More direct origination of policies, a growing portfolio and DNA methylation technology that could change the life insurance industry – those were some of the highlights of the GWG Holdings’ quarterly earnings call reported by TheDeal.
“GWG executives were pleased about other aspects of their business, which included an increase in policy maturities, growth of its portfolio and a higher percentage of policy purchases coming through its direct-origination program,” reported Donna Horowitz. “Instead of just originating policies as a provider for financial entities, as is traditionally done in the market, GWG now has positioned itself as an investor that generates policies through a sales network with a dual purpose — selling its bonds to raise capital to buy policies and using the same financial advisers to source policies to purchase.
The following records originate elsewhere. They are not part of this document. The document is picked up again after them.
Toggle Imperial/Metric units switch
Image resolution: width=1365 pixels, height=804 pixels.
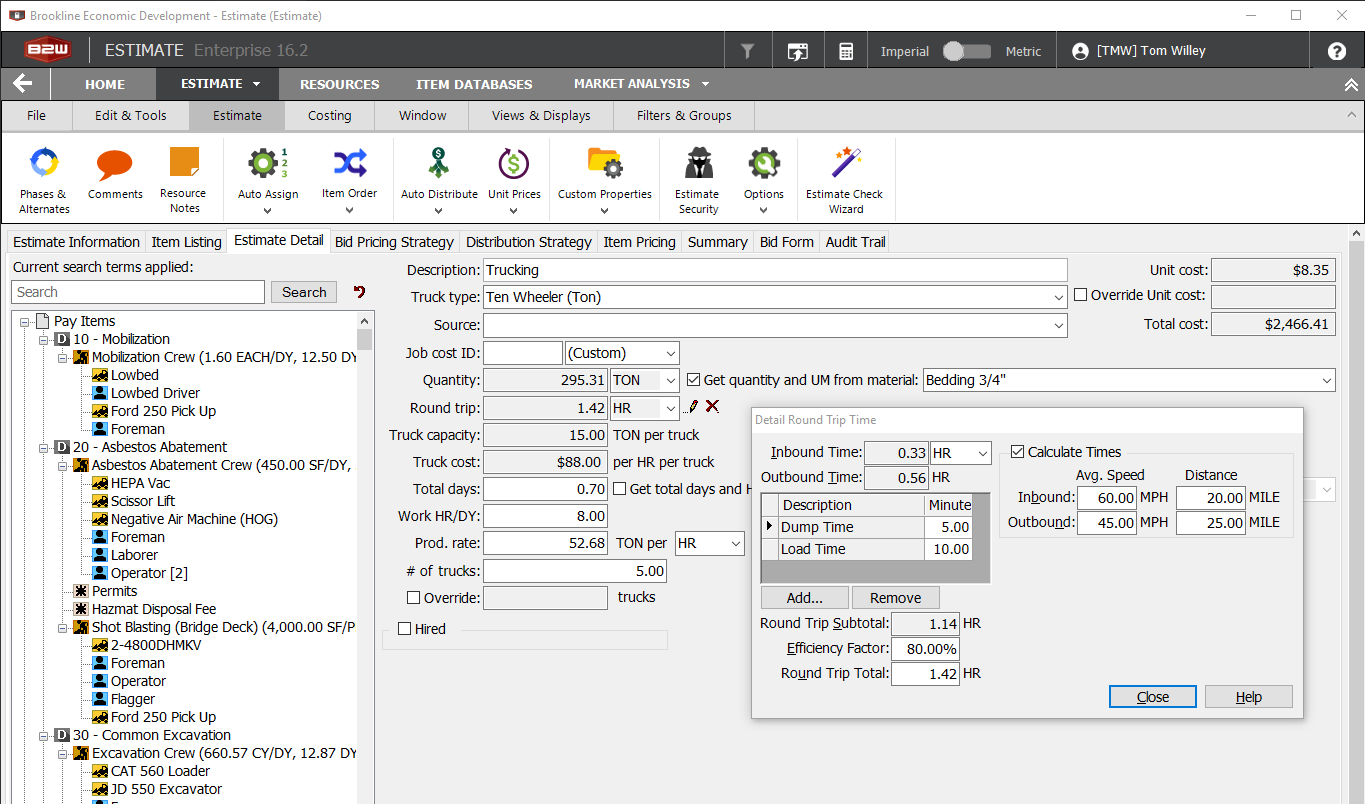point(966,51)
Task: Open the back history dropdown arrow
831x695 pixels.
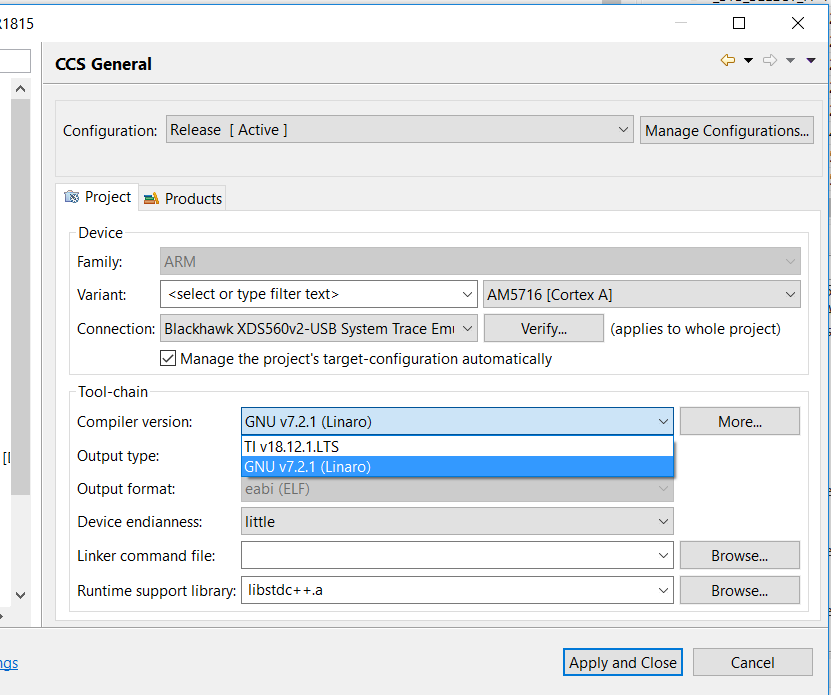Action: pos(748,61)
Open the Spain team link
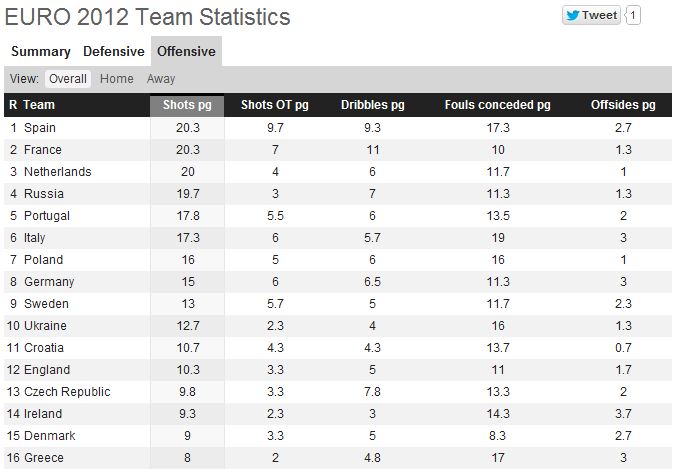 tap(40, 128)
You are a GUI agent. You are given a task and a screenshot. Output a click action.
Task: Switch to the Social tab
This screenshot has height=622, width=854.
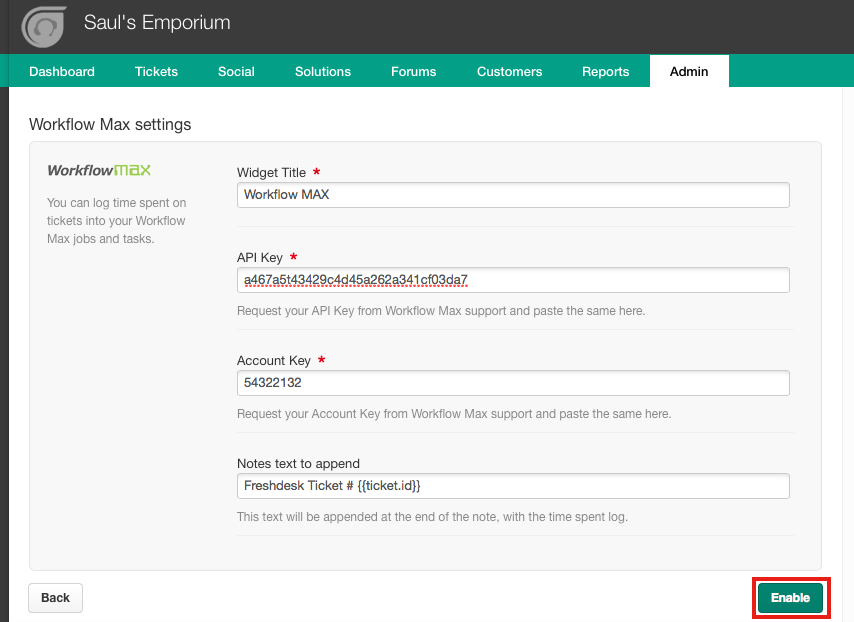coord(236,71)
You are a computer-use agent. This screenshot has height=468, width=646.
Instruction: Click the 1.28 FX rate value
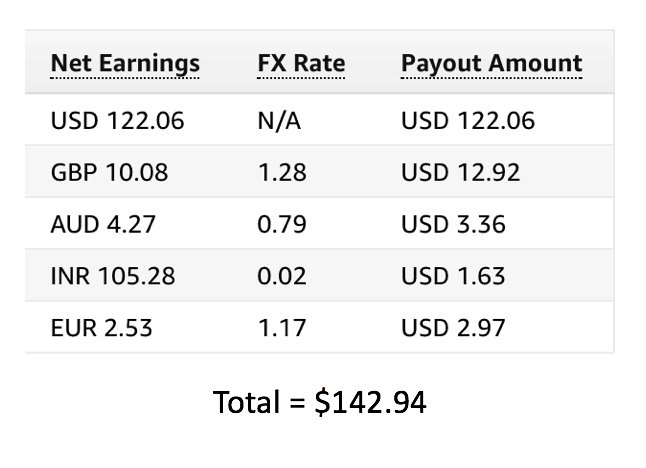(x=282, y=172)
“More direct origination of policies, a growing portfolio and DNA methylation technology that could change the life insurance industry – those were some of the highlights of the GWG Holdings’ quarterly earnings call reported by TheDeal.”
Horowitz quoted Jon Sabes about GWG Holdings success.
“We see a growing demand from capital,” Sabes said, adding there’s a potential to earn double-digit returns on an asset that’s uncorrelated to the stock market and which has a stable regulatory environment. “That’s key for growth of capital.”
“We’re making an impact. We returned $82 million to seniors in 2016 compared to $7 million in cash-surrender value,” Sabes said, referring to the amount policy owners would have received if they turned in their policies to insurers instead of selling them.
“We see these trends continuing in 2017 and beyond,” Sabes said.
On the DNA methylation technology optioned from UCLA in November, Sabes seemed especially upbeat, Horowitz reported. He said the technology determines a person’s biological age and a study showed it was predictive of all-cause mortality.
He said the company has been working to translate the science behind the discovery into a commercial product and now has used it to develop actuarial tables. He has said that the results of the DNA saliva samples collected from insured persons seeking to sell their policies would be used to enhance life expectancy reports it collects.
“We are now testing insureds whose policies we intend to purchase and comparing results of traditional methods of underwriting,” Sabes said.